Directions — Return only those lines of the listing that hold the word "step".

START Input material

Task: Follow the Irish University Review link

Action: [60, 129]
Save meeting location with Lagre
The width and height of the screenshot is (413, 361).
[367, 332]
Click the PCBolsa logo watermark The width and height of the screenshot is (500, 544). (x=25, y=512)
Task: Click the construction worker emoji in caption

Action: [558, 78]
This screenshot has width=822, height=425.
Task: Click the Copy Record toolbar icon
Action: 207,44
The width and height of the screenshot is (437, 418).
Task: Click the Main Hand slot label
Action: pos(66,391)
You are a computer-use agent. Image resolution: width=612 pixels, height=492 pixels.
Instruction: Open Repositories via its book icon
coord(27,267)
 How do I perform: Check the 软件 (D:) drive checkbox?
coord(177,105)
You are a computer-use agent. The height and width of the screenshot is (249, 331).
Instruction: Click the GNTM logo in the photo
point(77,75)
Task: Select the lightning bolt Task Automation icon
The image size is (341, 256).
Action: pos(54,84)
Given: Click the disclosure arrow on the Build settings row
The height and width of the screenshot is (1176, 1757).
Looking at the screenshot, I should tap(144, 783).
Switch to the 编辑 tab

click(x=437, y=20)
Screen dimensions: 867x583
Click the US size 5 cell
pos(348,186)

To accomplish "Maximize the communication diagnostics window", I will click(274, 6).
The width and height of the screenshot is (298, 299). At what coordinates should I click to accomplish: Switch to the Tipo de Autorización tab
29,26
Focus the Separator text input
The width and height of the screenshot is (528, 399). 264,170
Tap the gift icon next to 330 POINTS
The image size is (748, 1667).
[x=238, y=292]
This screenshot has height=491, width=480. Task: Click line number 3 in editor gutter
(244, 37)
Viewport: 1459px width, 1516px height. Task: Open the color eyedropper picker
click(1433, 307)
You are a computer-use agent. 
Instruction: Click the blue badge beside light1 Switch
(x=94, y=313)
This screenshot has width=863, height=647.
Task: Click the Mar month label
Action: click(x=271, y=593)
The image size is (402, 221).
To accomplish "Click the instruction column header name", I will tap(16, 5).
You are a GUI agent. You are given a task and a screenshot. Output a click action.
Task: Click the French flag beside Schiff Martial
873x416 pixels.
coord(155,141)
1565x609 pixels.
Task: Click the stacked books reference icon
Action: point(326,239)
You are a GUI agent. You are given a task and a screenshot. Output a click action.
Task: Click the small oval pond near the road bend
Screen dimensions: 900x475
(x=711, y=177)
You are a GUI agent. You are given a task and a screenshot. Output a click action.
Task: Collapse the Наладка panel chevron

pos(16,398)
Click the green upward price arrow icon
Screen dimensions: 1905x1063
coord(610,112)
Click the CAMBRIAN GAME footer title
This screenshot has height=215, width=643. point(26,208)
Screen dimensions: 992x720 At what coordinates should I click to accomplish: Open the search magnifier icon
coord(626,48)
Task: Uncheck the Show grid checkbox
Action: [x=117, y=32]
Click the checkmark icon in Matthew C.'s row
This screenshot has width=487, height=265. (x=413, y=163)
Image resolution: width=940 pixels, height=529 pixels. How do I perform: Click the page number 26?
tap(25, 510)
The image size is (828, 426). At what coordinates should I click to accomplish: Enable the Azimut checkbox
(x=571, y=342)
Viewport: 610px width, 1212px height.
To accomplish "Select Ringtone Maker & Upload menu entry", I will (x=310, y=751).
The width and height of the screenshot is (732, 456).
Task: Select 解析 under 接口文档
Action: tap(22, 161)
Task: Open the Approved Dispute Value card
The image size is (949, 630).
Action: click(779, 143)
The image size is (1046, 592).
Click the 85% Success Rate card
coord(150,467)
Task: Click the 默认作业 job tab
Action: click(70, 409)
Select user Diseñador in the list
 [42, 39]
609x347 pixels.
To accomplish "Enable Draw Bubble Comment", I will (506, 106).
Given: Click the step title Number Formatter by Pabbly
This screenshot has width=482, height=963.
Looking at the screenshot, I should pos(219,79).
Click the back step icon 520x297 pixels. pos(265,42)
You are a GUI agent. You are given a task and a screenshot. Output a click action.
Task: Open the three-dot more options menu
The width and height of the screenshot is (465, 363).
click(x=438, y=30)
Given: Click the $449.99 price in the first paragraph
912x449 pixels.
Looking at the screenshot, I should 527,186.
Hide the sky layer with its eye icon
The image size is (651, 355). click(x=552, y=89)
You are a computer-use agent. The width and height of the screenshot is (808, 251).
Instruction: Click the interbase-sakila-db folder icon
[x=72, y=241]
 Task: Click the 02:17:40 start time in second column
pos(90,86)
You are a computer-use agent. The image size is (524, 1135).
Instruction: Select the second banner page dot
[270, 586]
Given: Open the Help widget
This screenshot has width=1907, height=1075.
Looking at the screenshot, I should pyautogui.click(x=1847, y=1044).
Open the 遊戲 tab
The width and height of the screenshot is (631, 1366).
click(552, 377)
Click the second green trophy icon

END Input material

Written solution —
Given: Click the step title Number Formatter by Pabbly
Click the back step icon 520x297 pixels. pos(265,42)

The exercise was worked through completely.